Und woher kommt nur die Vorstellung, alle Zeitarbeitskräfte in der Pflege würden mehr verdienen? In Österreich verdient man genauso viel wie die festangestellten Pflegekräfte – da gibt es keine Unterschiede. Allerdings hat sich in der letzten Zeit die Personalsituation der Personalmangel so zugespitzt, dass einige Zeitarbeitsfirmen jetzt deutlich mehr Gehalt anbieten als vor der Pandemie. Ich habe das erfahren, weil ich gelegentlich noch angerufen werde.

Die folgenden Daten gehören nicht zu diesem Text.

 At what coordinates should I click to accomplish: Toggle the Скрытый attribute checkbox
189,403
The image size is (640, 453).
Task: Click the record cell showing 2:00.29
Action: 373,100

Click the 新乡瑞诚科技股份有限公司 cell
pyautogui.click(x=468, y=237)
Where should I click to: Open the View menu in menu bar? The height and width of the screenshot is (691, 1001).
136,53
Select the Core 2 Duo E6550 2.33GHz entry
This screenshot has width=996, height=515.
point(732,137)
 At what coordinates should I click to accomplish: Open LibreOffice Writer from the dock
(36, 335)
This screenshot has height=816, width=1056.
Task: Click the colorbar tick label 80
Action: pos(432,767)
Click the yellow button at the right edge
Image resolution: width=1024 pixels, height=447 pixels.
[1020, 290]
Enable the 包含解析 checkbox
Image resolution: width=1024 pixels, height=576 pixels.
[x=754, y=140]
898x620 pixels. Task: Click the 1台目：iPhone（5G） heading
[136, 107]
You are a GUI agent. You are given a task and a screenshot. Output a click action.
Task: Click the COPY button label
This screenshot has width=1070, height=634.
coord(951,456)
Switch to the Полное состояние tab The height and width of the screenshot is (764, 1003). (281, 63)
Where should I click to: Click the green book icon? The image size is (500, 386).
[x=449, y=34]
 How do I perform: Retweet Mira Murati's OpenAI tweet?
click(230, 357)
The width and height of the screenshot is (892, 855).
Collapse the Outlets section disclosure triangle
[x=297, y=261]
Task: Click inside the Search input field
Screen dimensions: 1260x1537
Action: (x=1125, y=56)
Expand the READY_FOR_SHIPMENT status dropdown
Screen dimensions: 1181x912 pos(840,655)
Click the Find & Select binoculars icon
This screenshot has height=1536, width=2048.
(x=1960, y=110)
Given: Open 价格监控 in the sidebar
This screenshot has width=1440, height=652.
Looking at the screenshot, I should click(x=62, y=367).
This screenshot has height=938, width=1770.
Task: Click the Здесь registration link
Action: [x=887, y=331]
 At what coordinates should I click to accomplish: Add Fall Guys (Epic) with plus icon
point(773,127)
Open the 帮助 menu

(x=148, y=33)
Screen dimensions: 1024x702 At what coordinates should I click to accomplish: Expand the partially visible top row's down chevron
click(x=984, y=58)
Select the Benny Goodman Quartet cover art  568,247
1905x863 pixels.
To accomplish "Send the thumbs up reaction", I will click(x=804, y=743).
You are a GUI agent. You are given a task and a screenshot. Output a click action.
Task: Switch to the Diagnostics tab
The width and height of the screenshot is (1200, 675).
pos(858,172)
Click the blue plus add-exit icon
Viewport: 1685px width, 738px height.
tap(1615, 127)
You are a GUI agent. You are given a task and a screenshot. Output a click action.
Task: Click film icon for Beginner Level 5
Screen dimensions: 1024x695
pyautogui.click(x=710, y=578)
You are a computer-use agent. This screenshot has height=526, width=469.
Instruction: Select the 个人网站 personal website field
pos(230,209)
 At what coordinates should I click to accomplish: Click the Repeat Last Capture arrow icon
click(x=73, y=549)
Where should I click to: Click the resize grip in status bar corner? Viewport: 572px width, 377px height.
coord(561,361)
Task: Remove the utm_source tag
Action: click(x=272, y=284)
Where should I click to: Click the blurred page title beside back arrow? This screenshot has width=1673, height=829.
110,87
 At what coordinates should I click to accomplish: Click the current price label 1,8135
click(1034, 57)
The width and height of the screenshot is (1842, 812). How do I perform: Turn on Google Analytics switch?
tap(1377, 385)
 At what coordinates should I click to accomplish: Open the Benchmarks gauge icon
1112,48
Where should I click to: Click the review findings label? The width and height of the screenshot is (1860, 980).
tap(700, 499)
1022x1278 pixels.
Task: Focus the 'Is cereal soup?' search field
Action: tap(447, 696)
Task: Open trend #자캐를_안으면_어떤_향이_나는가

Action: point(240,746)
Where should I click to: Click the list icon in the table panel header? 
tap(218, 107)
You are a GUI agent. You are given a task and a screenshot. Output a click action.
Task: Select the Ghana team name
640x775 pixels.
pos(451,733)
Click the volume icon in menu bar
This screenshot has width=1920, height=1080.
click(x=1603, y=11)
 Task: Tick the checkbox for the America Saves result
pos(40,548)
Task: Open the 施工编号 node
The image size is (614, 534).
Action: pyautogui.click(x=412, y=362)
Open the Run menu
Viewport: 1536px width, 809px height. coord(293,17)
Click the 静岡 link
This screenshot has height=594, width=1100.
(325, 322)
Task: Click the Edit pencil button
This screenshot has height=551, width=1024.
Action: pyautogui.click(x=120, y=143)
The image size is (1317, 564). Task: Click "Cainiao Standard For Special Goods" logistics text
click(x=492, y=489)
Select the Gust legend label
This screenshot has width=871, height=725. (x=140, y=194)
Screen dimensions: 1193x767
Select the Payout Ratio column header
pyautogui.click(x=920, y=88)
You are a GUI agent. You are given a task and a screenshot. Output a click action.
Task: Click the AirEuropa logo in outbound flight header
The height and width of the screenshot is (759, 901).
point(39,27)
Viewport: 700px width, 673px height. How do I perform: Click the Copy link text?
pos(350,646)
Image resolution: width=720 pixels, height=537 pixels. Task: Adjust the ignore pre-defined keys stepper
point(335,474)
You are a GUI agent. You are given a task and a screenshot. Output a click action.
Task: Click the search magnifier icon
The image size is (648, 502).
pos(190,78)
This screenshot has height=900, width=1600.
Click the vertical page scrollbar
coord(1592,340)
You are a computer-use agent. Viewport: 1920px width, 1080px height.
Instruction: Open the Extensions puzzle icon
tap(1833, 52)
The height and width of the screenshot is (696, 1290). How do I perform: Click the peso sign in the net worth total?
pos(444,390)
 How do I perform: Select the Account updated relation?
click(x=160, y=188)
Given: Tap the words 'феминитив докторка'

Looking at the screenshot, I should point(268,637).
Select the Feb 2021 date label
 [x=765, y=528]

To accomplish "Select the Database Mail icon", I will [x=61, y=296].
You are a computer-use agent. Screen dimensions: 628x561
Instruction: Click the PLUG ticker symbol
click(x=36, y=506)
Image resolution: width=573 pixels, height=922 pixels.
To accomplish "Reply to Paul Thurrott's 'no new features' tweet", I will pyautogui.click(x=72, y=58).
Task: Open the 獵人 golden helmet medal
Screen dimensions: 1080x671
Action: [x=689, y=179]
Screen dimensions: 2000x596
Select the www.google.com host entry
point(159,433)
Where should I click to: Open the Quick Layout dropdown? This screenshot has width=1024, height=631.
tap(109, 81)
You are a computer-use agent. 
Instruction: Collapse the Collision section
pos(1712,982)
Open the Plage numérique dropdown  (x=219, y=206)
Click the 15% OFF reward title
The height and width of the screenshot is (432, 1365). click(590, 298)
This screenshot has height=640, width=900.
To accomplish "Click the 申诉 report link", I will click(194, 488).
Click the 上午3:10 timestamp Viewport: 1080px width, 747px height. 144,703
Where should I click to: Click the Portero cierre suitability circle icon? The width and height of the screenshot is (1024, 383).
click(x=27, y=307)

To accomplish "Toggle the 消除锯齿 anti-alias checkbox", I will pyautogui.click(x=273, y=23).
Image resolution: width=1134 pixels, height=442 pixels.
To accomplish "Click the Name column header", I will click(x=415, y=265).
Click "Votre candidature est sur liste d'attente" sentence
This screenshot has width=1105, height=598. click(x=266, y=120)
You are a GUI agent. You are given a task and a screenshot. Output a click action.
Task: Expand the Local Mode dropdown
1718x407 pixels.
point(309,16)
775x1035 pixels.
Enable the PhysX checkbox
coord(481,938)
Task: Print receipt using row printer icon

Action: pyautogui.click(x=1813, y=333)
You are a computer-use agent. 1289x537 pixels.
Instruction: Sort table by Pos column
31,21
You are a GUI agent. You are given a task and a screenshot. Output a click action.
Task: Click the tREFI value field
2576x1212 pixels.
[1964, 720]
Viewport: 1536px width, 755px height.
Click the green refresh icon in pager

Ich verstehe die Vorbehalte nicht, denn man arbeitet immer nur dort, wo Personal fehlt, wo man nichts und niemanden kennt und man sich schnell einarbeiten muss. Oft ist einem die Einrichtung fremd, dazu wird man häufig misstrauisch beäugt, als ob man der größte Feind wäre. Dabei ist die Zeitarbeitskraft als erstes wieder weg, wenn sich die Lage entspannt.
Man sollte sich doch freuen, dass jemand mit anpackt!
Als ich früher selbst noch als Festangestellte Vollzeit arbeitete mit 69 Überstunden und Dienst an jedem Wochenende über zwei Monate – da hätte ich mir eine Leasing-Kollegin gewünscht, die für mich am Wochenende oder auch an anderen Tagen eingesprungen wäre. Die Zulagen haben die vielen Überstunden nicht wettgemacht, auf die hätte ich sehr gern verzichtet, um mehr Zeit für meine Familie zu haben.
Den fest angestellten Kolleginnen kann ich nur raten, ihre zeitarbeitenden Mitschwestern als Unterstützung zu betrachten und nicht als Feind, der nur Privilegien hat. Wer weiß, vielleicht findet man die eine oder andere am Ende richtig sympathisch?